Стал приглядываться. Очень интересная картина открылась, я бы даже сказал, поучительная. Я вам немного расскажу. Да не бойтесь, потом вернусь к главному. Но без этой картины вы многого не поймете.

Значит, так. Город у нас большой, более миллиона жителей. С шумными улицами, где летом дышать нечем, потоками машин, ресторанами, барами, кафе, магазинами, с ночными огнями реклам, смогом, с банками, а следовательно, грабежами, с богатыми и бедными, а значит, воровством, с пушерами, что торгуют наркотиками в подворотнях, а значит, убийствами, с безработными, а следовательно, демонстрациями и драками с полицией (о которых говорил Эстебан), и другими демонстрациями тех, кто, видите ли, не хочет воины, им, видите ли, жизнь дорога.

Словом, город как город в нашей благословенной богом стране. Кстати, о боге — в городе много церквей, в них много священников, и один из них отец Гудрун.

Город большой, и в нем университет, тоже один из крупнейших в стране. Собственно, это город в городе. Чтоб добраться с одного конца университетской территории до другого на велосипеде — полчаса как минимум. Восемнадцать факультетов, и у каждого свой дом в окружении столетних дубов и каштанов. Университету тоже, между прочим, за двести перевалило. Так вот, здания факультетов — красный кирпич, три этажа, черепичная крыша. Но тут и там торчат ни к селу ни к городу стеклянные коробки этажей по десять-пятнадцать — библиотека, обсерватория, анатомический театр, дискотека, актовый зал, спортивный центр, некоторые новые факультеты — электротехнический, вычислительный со своим центром и т. д. и т. п. Это все уже современной постройки. На окраине стадион, площадки для баскетбола, футбольные поля, бассейн… Между всеми этими бесчисленными сооружениями петляют асфальтовые дороги, песчаные или плиточные дорожки, тропинки.

По утрам садовники (прирабатывающие студенты) поливают из шлангов лужайки и цветники. Тогда здесь пахнет свежестью и зеленью, а не бензином, запах которого сопровождает вас в городе с утра до вечера.

Занятия начинаются в восемь утра и с перерывом на обед идут до четырех. В обед заполняется столовая самообслуживания и кафетерии. Сервис там обеспечивают тоже прирабатывающие студенты.

А что вы хотите — учиться в университете, между прочим, стоит денег. Это только Эстебан завирает, что есть страны, где в университетах ничего не платят. Сомневаюсь, чтоб были такие. У нас, во всяком случае, за то, что профессора несколько лет засоряют тебе мозги, надо платить. Но наш университет сравнительно недорогой, а есть такие, что ой-ой-ой! Зато и берут с дипломами тех университетов в первую очередь и на лучшие места.

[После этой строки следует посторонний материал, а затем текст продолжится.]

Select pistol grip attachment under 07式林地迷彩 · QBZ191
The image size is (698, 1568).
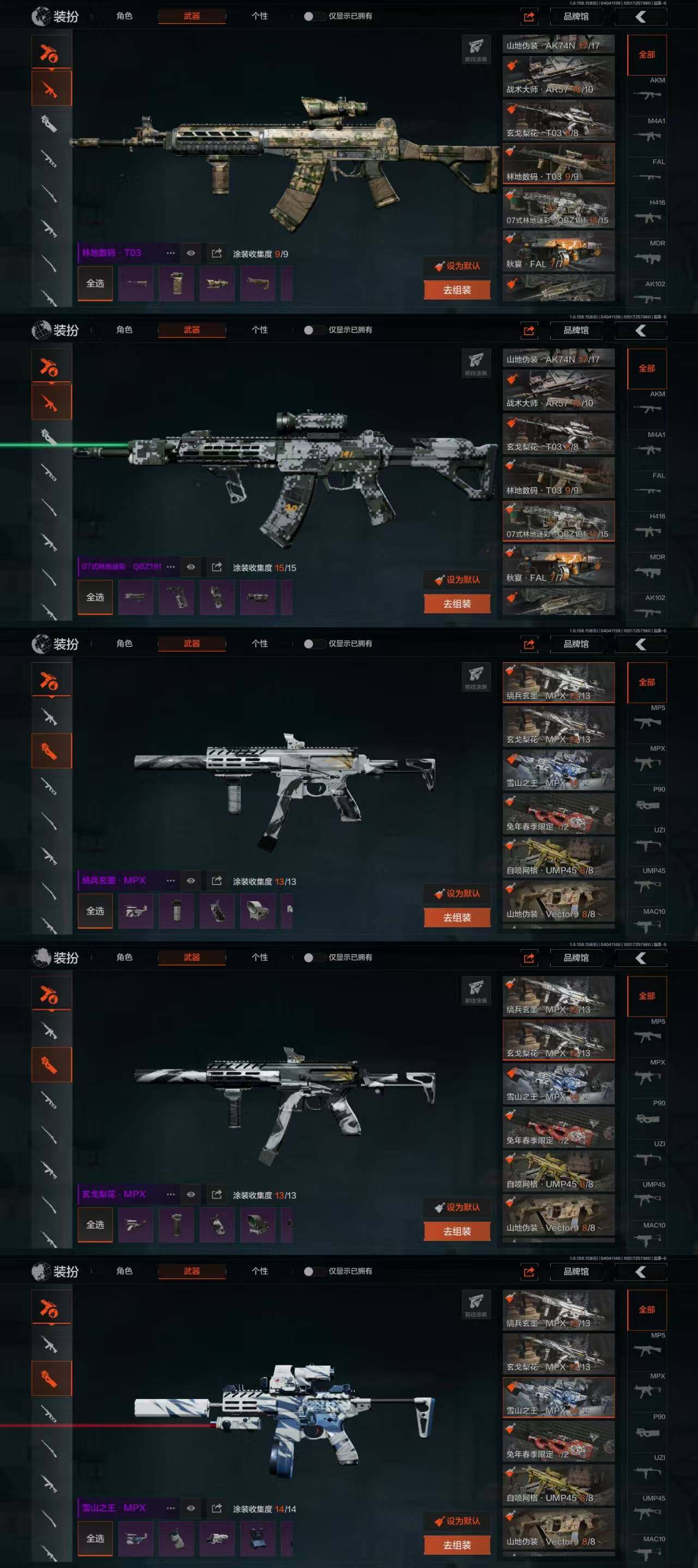pos(177,597)
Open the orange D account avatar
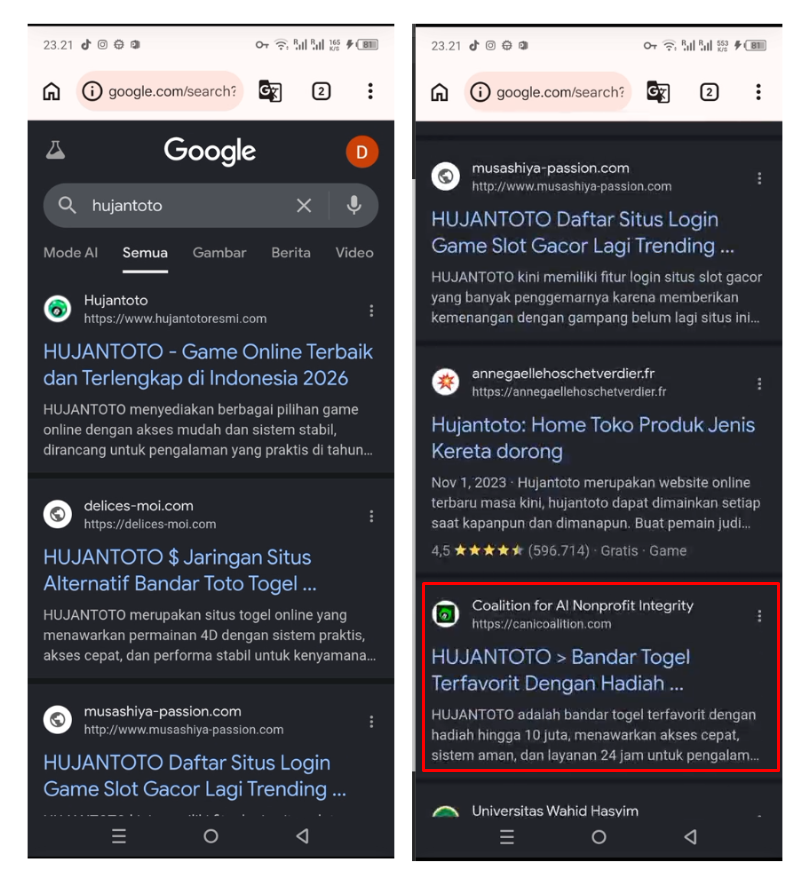 tap(362, 151)
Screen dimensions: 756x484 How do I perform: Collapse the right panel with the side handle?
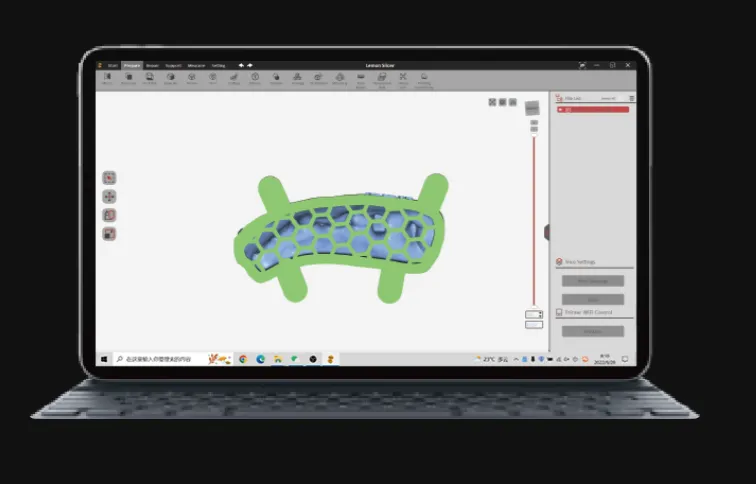coord(547,232)
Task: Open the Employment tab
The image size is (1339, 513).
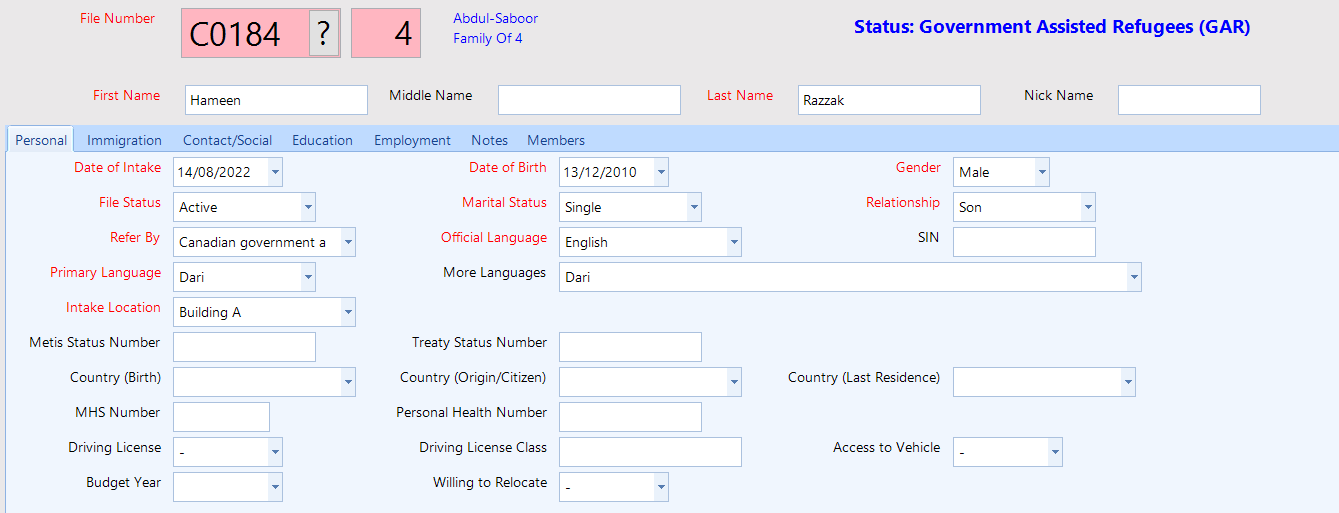Action: tap(412, 141)
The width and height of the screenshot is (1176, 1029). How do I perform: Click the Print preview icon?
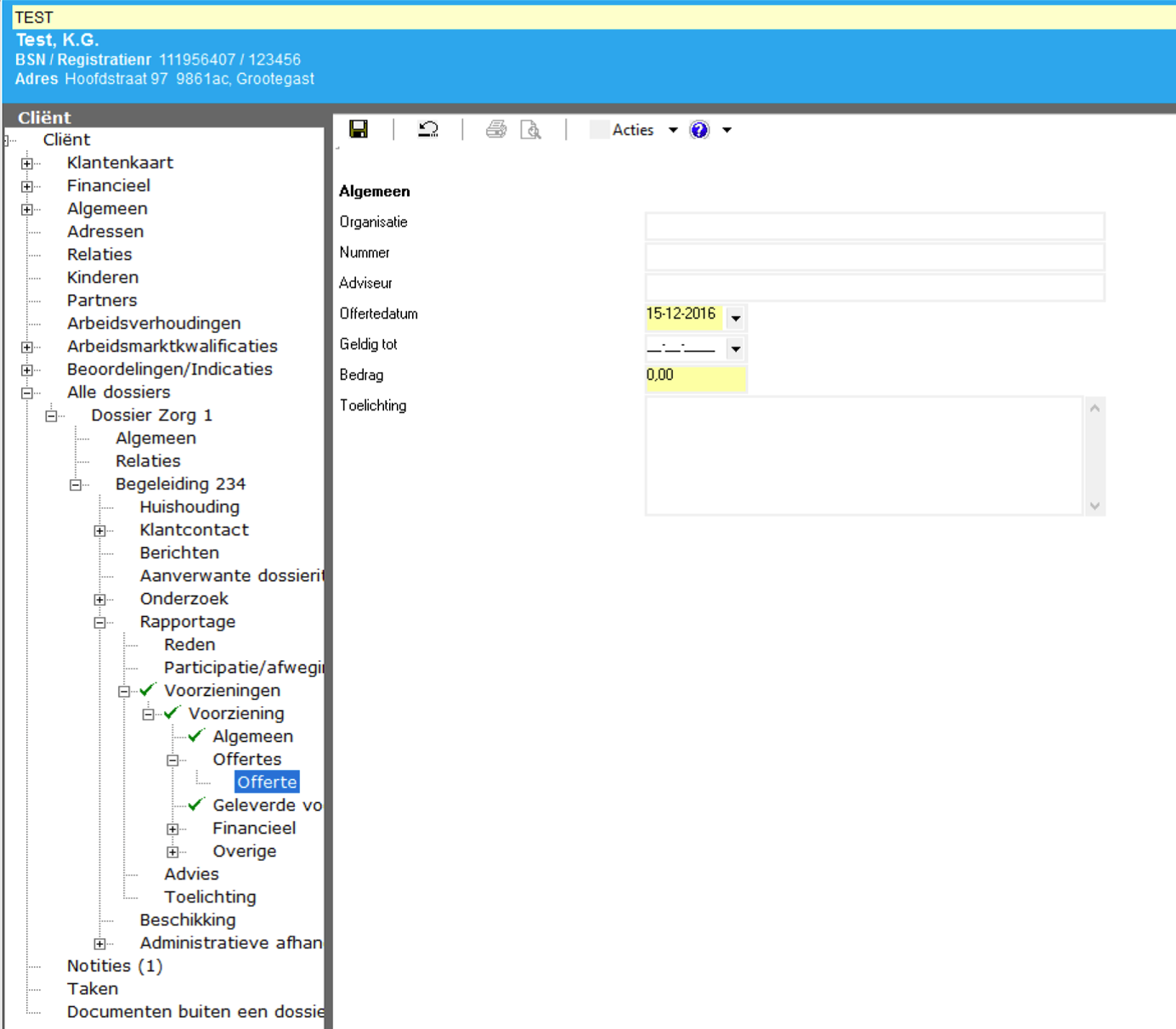coord(531,129)
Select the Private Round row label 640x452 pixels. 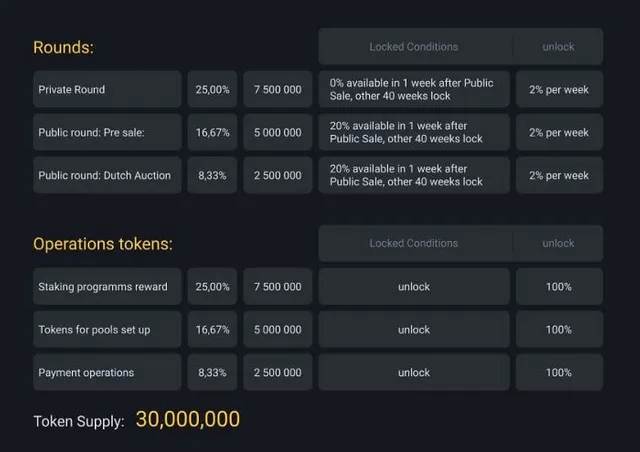[x=107, y=89]
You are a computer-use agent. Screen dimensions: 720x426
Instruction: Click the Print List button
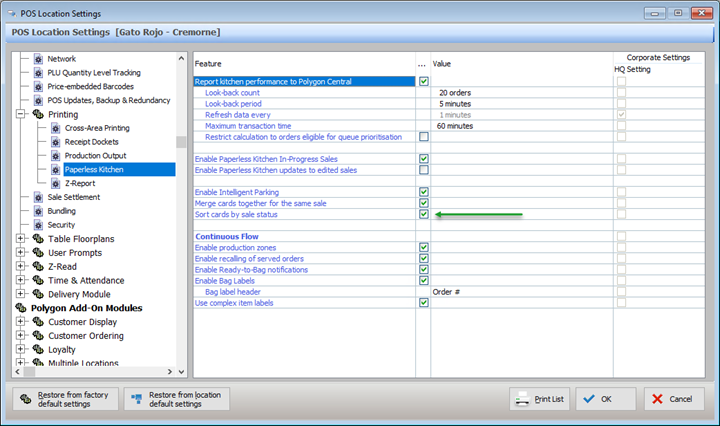tap(539, 399)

У нас такой гарантии нет. Помню, как однажды утром пришли и ахнули: вся стена ректората — большее панно метров тридцать длины, вся жизнь студента рассказана перечнем зданий, в которых он побывал, — яркими красками нарисованы дома с надписями: «Poдильный дом», «Детский сад», «Школа», «Университет»… А на последней — «Биржа труда» и «Ночлежка». Действительно, многие, кто наш университет закончил, получают профессию безработного. Довольно распространенная, между прочим, в наше время профессия.

А мой друг Эстебан утром встретил меня и подмигивает:

— Ты видел, смутьяны какую роспись учинили. Нет для них ничего святого!

А сам руки за спину прячет, они у него все в краске…

На время лекций мы с Эстебаном расставались. Во-первых, мы на разных курсах, а во-вторых, я не баловал своим присутствием профессоров, Эстебан же ходил буквально на все лекции, Если б мог, он, наверное, сидел бы сразу в двух аудиториях. Я его понимаю: когда ночью грузишь вагоны, вечером собираешь банки на стадионе, а по утрам подметаешь университетские лужайки и все собранные деньги отдаешь за право ходить на лекции, в читальню, то право это начинаешь ценить на вес золота.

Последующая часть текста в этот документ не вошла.